■ **PASSAGE GIVEN**
Archive for Friday, May 29, 1998


May 29, 1998


The Herbery/The Potato Mountain Cafe is a mashed-potato lover's dream.

The slogan, ``mountains of mashed potatoes,'' is enough to win my heart over, but boasting a selection of more than 100 kinds of mashed potatoes sends me into a frenzy.

I am a confessed and convicted potato fanatic. I revere the potato sometimes with religious fervor and experiment with it with scientific curiosity. There are infinite ways to cook and use the potato, but a spud in mashed form rules.

One person who agrees is Brent McClun, owner of The Herbery/Potato Mountain Cafe, 1011 1/2 Mass. He truly understands the significance of the mashed potato and has devoted his menu to more mashed potato recipes than I could have ever imagined.

■ **OBJECTIVES**
[A] Answer these questions using the cafe review above, one per line:
(i) How many kinds of mashed potatoes does the cafe offer?
(ii) Who owns The Herbery/Potato Mountain Cafe?
(iii) What is the cafe's address?
[B] Reproduce the part of the cafe review that starts with "One person who" and goes on through "have ever imagined.", keeping every word and mark unchanged.
[C] Write the next part of the mashed-potato cafe review, picking up after its final sentence.

■ **RAW DATA**

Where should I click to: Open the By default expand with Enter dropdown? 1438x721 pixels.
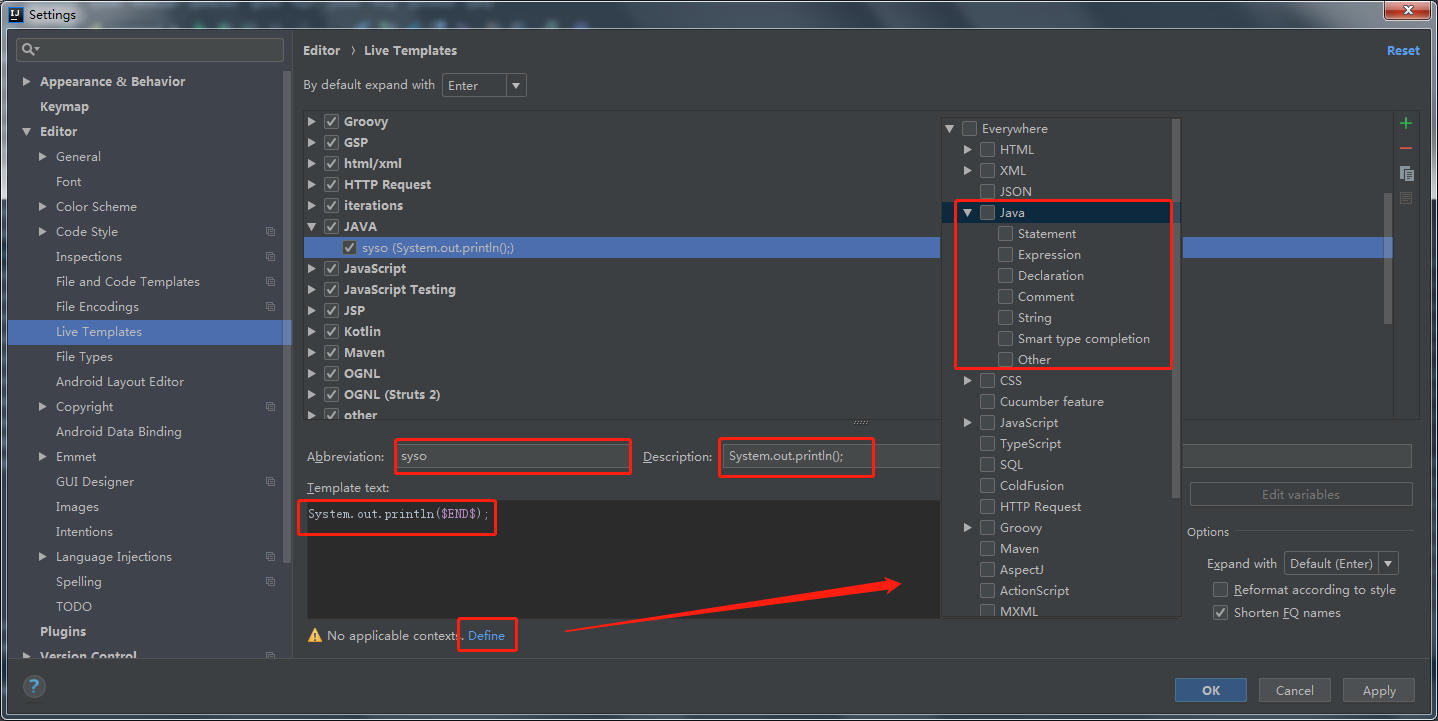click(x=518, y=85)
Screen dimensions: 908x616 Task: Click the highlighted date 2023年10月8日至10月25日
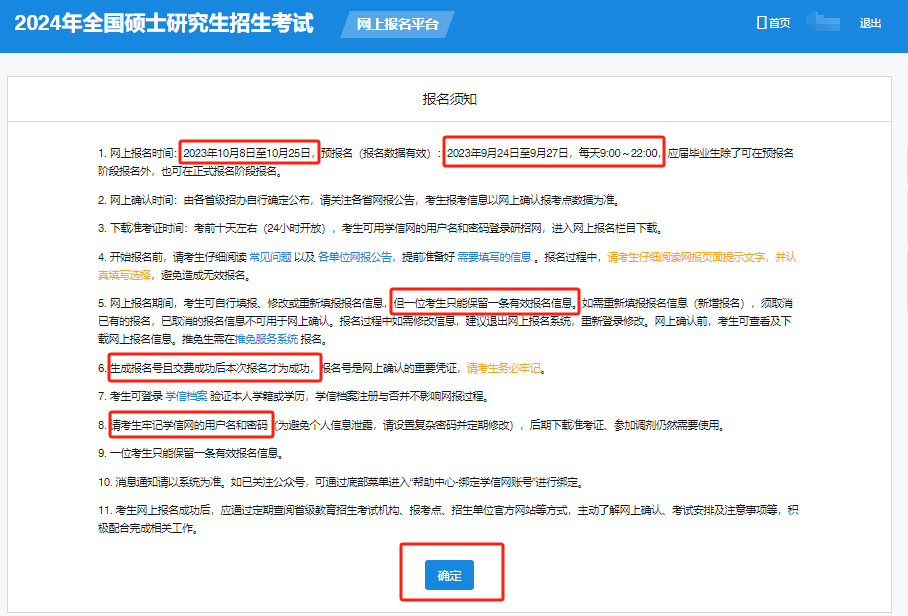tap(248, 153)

■ **OUTPUTS BY TASK**
[A]
(i) More than 100 kinds.
(ii) Brent McClun.
(iii) 1011 1/2 Mass.

[B]
One person who agrees is Brent McClun, owner of The Herbery/Potato Mountain Cafe, 1011 1/2 Mass. He truly understands the significance of the mashed potato and has devoted his menu to more mashed potato recipes than I could have ever imagined.

[C]
The menu also has a mountain twist to it: All entrees are named after mountains or peaks. Included in meal descriptions are fun factoids about their namesakes. The theme of the cafe could be ``Get back to the basics: nature and mashed potatoes.''

Aside from The Potato Mountain Cafe, which I consider the main attraction, McClun runs what he calls ``the great big little store,'' otherwise known as The Herbery.

Shelves are lined with a perplexing array of different retail items . Herbs, spices and extracts, which are also used in The Potato Mountain Cafe recipes, share one wall with an assortment of scented and dripless candles. On the other wall you can take your pick from organic beans, rices, honeys, statuettes, frames, teach-yourself language books and a nice selection of classic literature. (I would consider Stephen Crane's ``The Red Badge of Courage'' or Fyodor Dostoevsky's ``Crime and Punishment'' healthy reading for anyone.)

After soaking in the atmosphere and reading the Potato Mountain Cafe Mountain Newsletter, an informative update on current mountain expeditions, I ordered the sample platter of any two items for $5.95 and a freshly made apple-carrot juice.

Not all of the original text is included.